▶ [Task details] Everything in the listing should be set down exactly, apart from the pictures.

◇ ◇ ◇ ◇

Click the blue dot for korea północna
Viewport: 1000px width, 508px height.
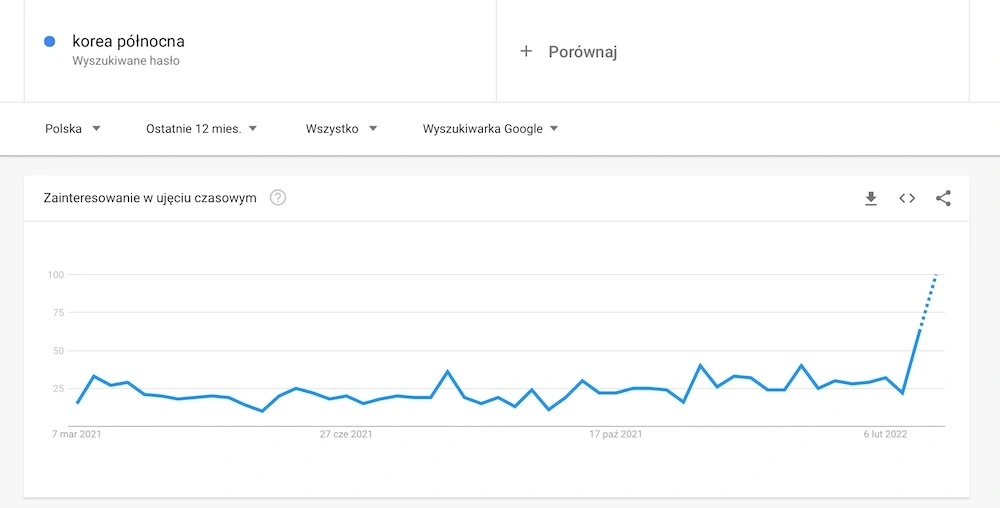click(x=50, y=41)
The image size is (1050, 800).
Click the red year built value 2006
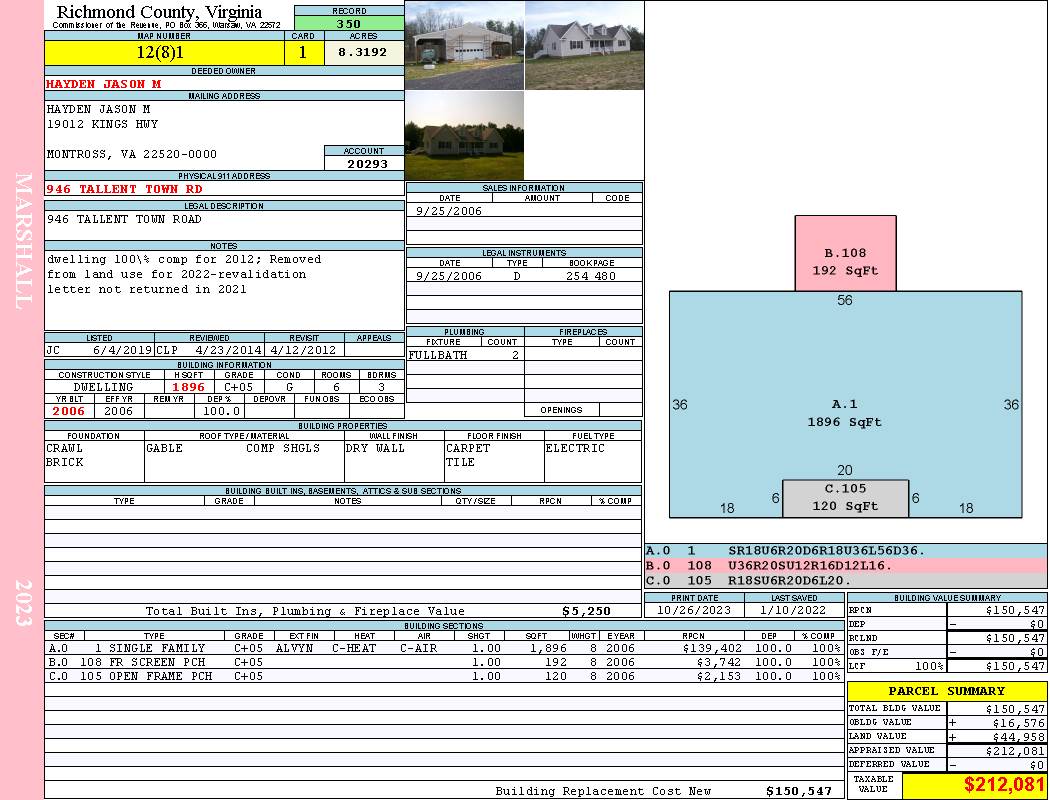[69, 411]
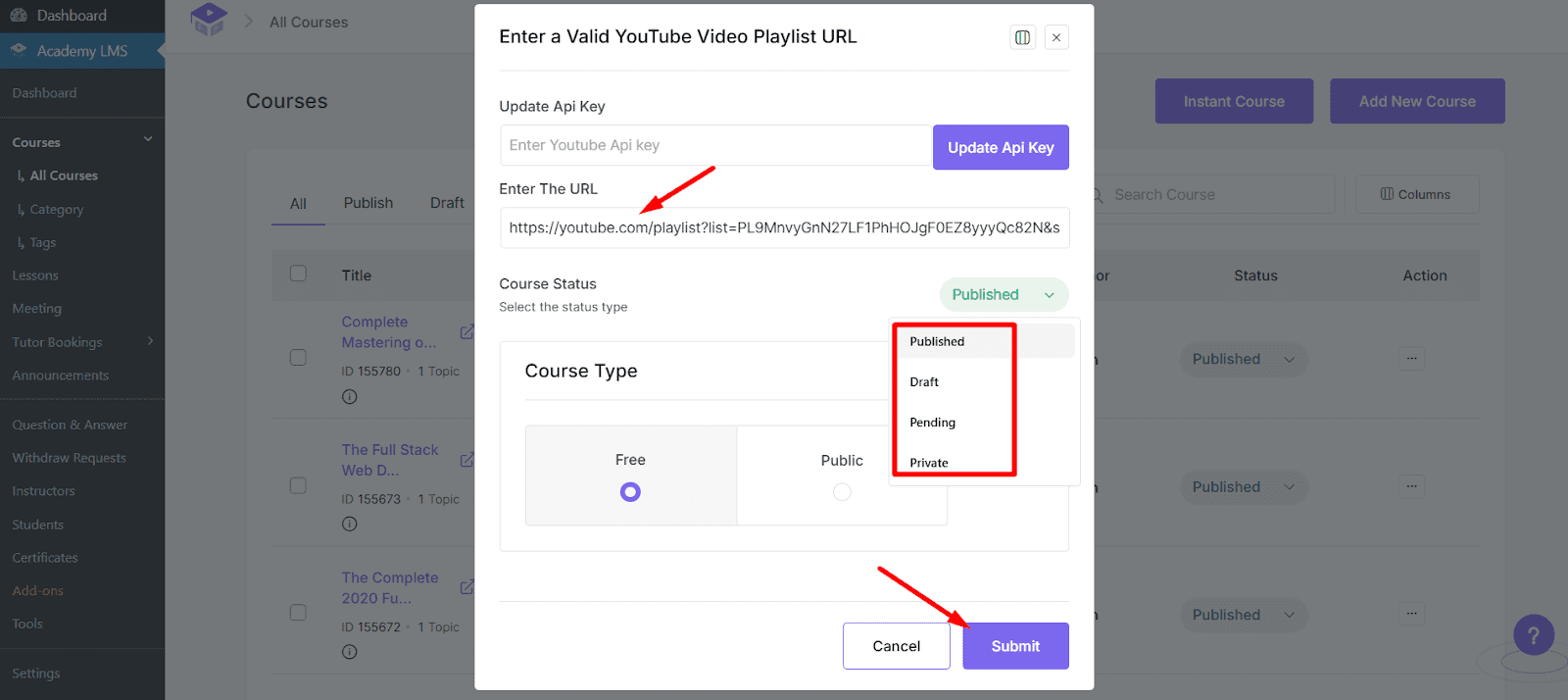Image resolution: width=1568 pixels, height=700 pixels.
Task: Select Pending from the status list
Action: [x=932, y=423]
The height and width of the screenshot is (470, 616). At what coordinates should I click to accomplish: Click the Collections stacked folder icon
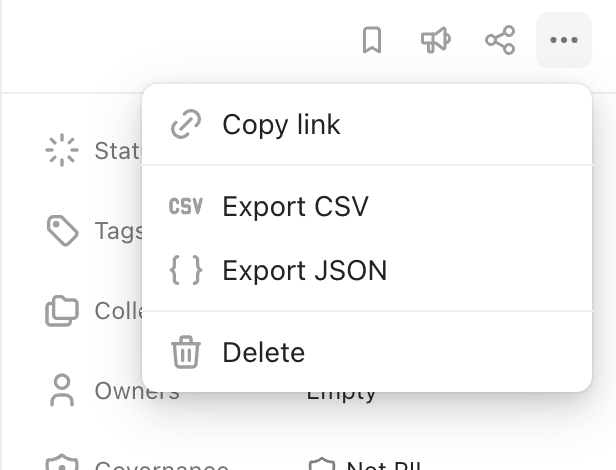pyautogui.click(x=62, y=310)
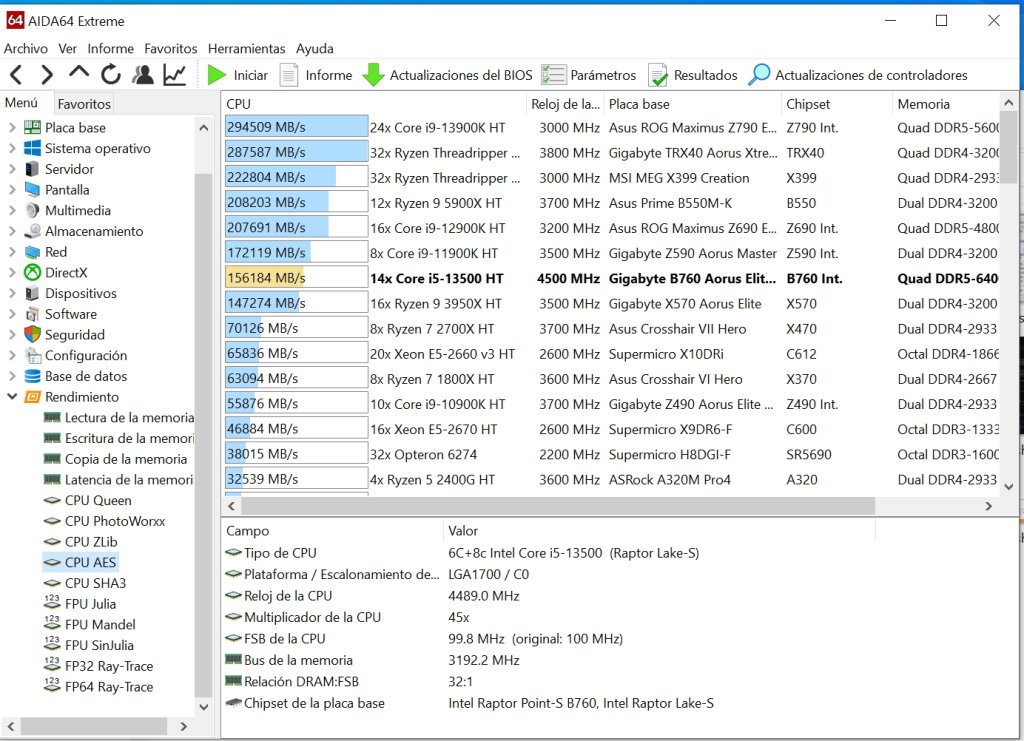Click the Informe toolbar button
Image resolution: width=1024 pixels, height=741 pixels.
(x=316, y=75)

◇ ◇ ◇ ◇

▶ [Output for this exercise]
Click the blue dot for korea północna
Viewport: 1000px width, 508px height.
click(x=50, y=41)
The image size is (1050, 800).
Click the red year built value 2006
[69, 411]
Image resolution: width=1568 pixels, height=700 pixels.
Task: Select Pending from the status list
Action: [x=932, y=423]
The height and width of the screenshot is (470, 616). At what coordinates should I click to accomplish: Click the Collections stacked folder icon
pyautogui.click(x=62, y=310)
Click the Informe toolbar button
Image resolution: width=1024 pixels, height=741 pixels.
(x=316, y=75)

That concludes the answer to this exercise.